= EXERCISE DETAILS =
Will you write out, word for word, every line from the one with "Task: Open the Virtualenv" to the final line of the data below, with the pictures left out?

= TASK DATA =
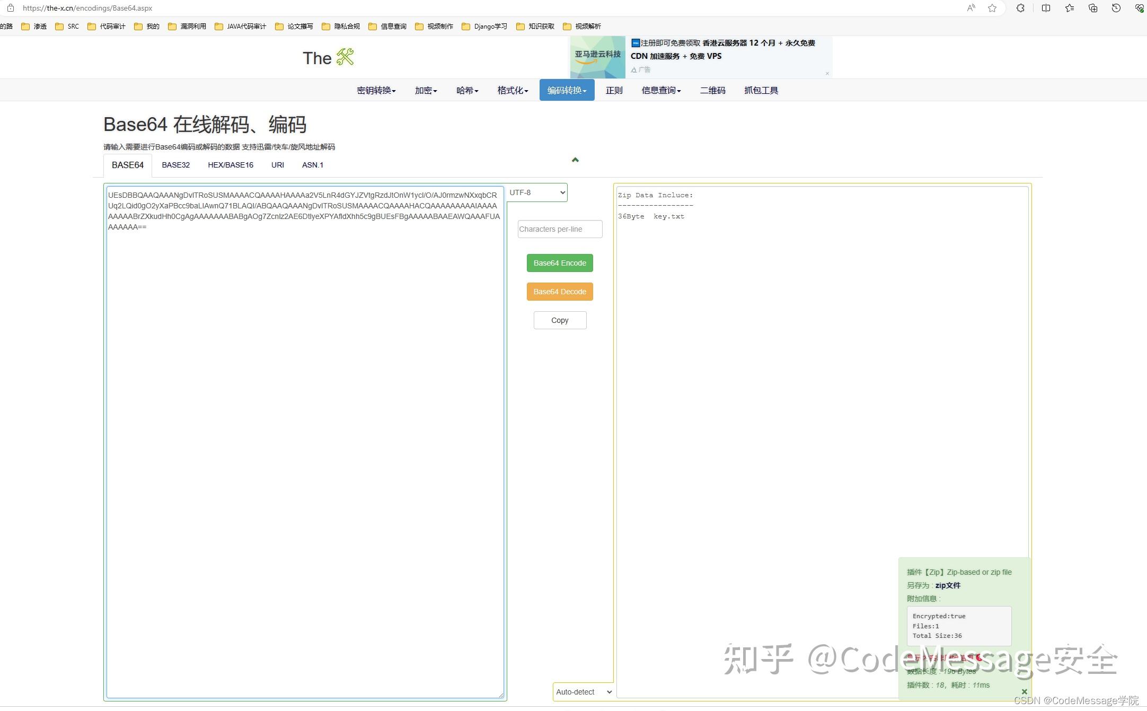Open the browser extensions puzzle icon
Image resolution: width=1147 pixels, height=711 pixels.
(x=1019, y=8)
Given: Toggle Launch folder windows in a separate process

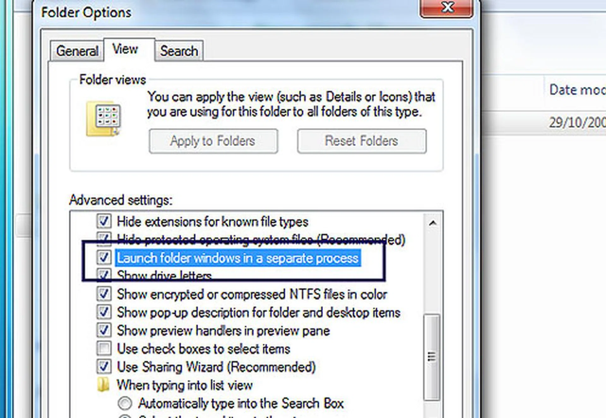Looking at the screenshot, I should tap(104, 258).
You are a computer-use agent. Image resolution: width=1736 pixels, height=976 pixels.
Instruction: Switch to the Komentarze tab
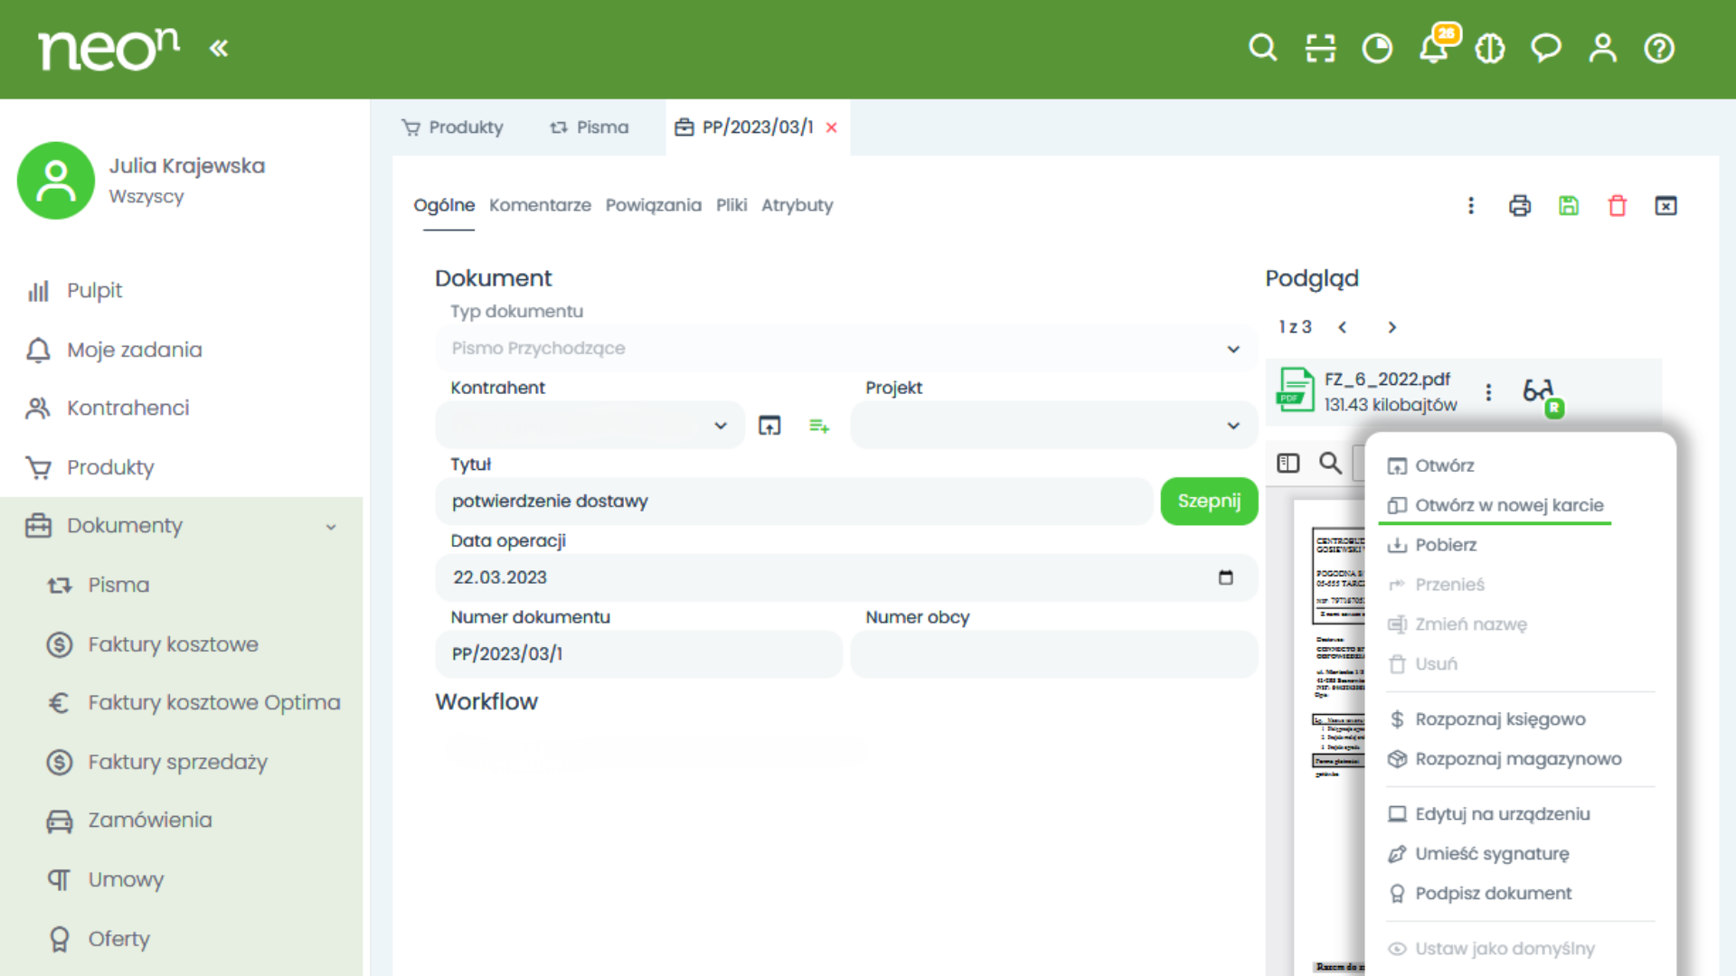pos(540,205)
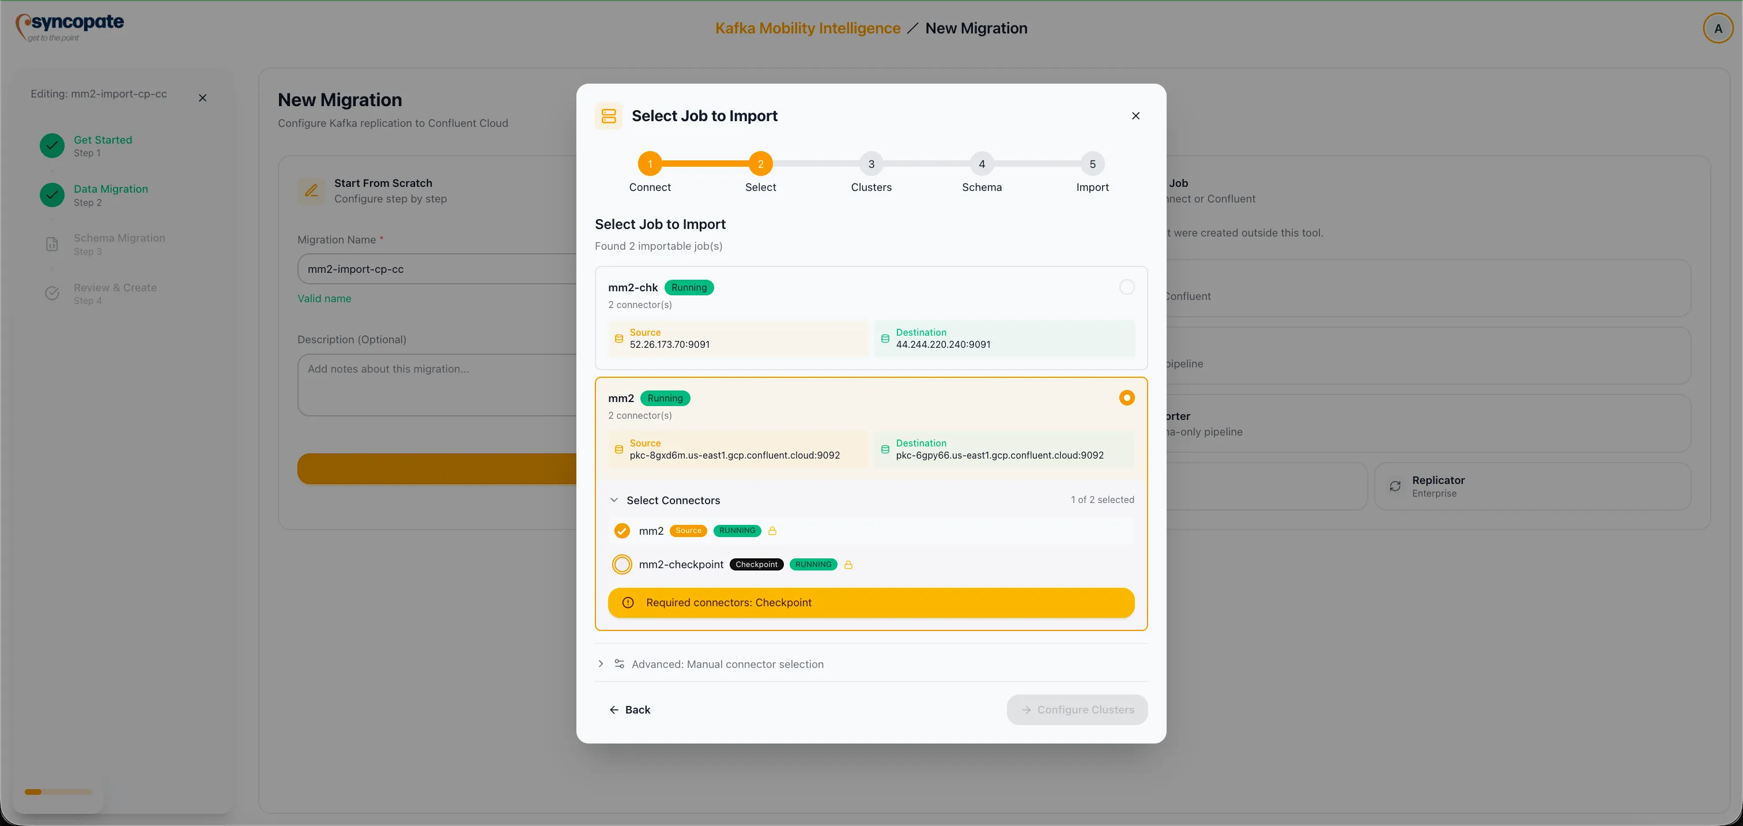Screen dimensions: 1743x826
Task: Check the mm2-checkpoint connector checkbox
Action: click(621, 564)
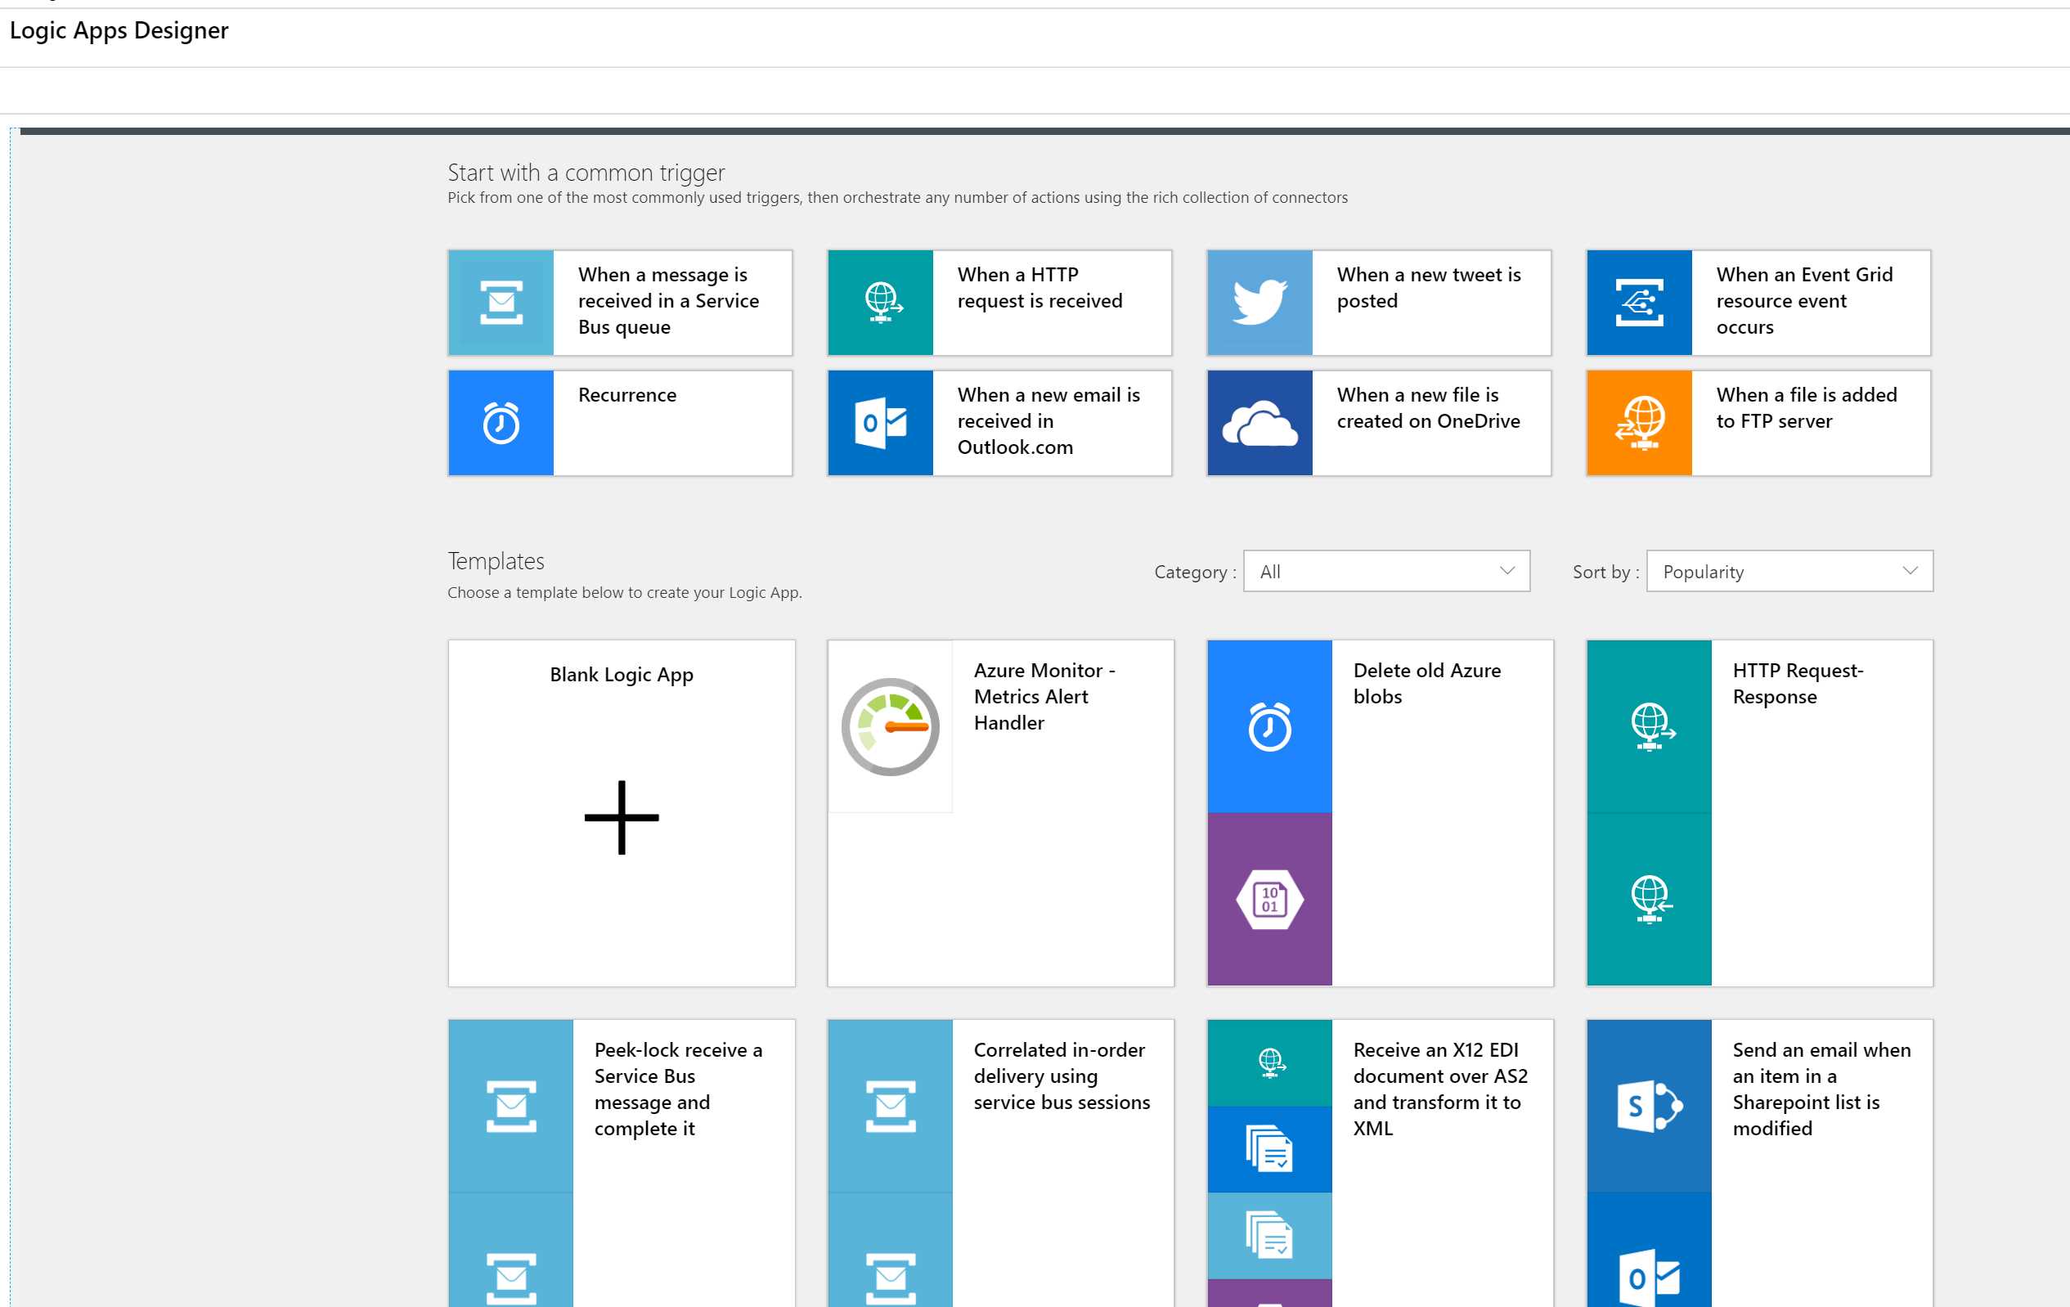Select the Service Bus queue message trigger icon
Screen dimensions: 2070x1307
(x=503, y=302)
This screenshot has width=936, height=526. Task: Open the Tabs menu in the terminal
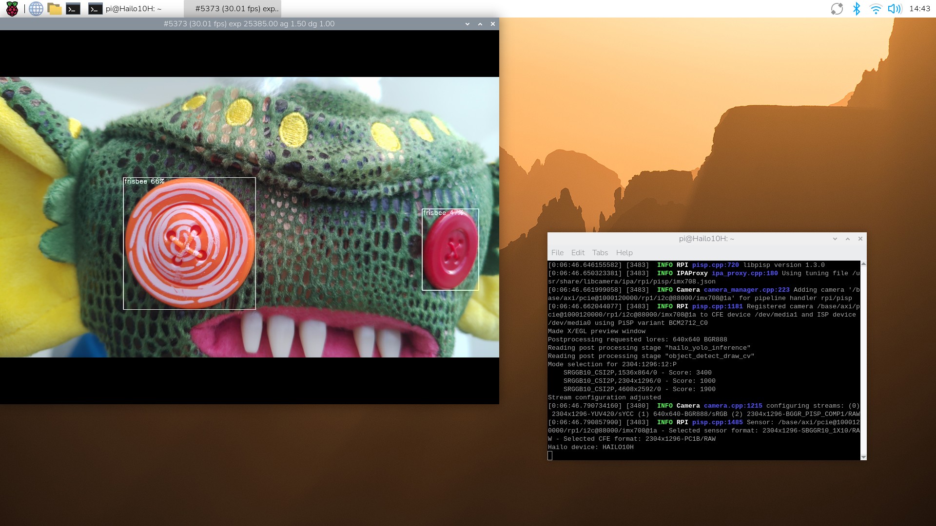[600, 252]
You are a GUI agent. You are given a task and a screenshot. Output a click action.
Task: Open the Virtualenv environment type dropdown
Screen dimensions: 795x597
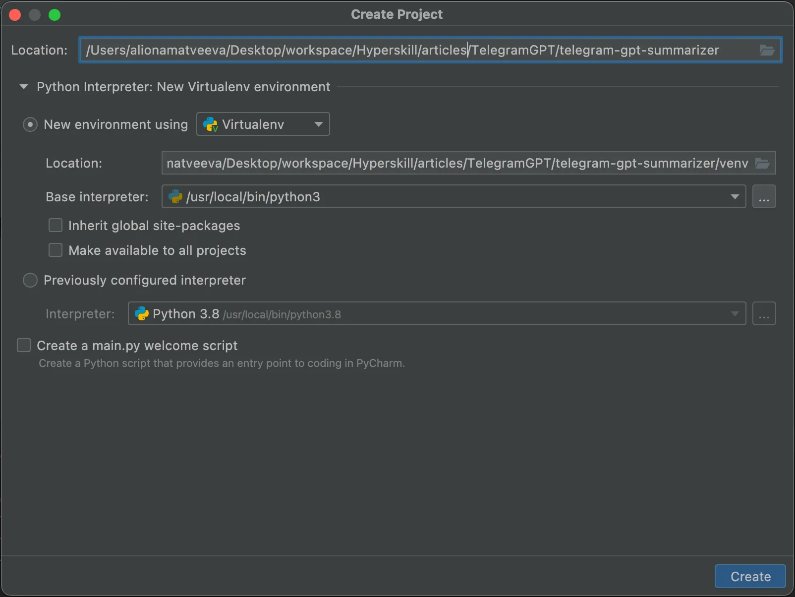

= ANSWER AREA =
Task: Open the Virtualenv environment type dropdown
Screen dimensions: 795x597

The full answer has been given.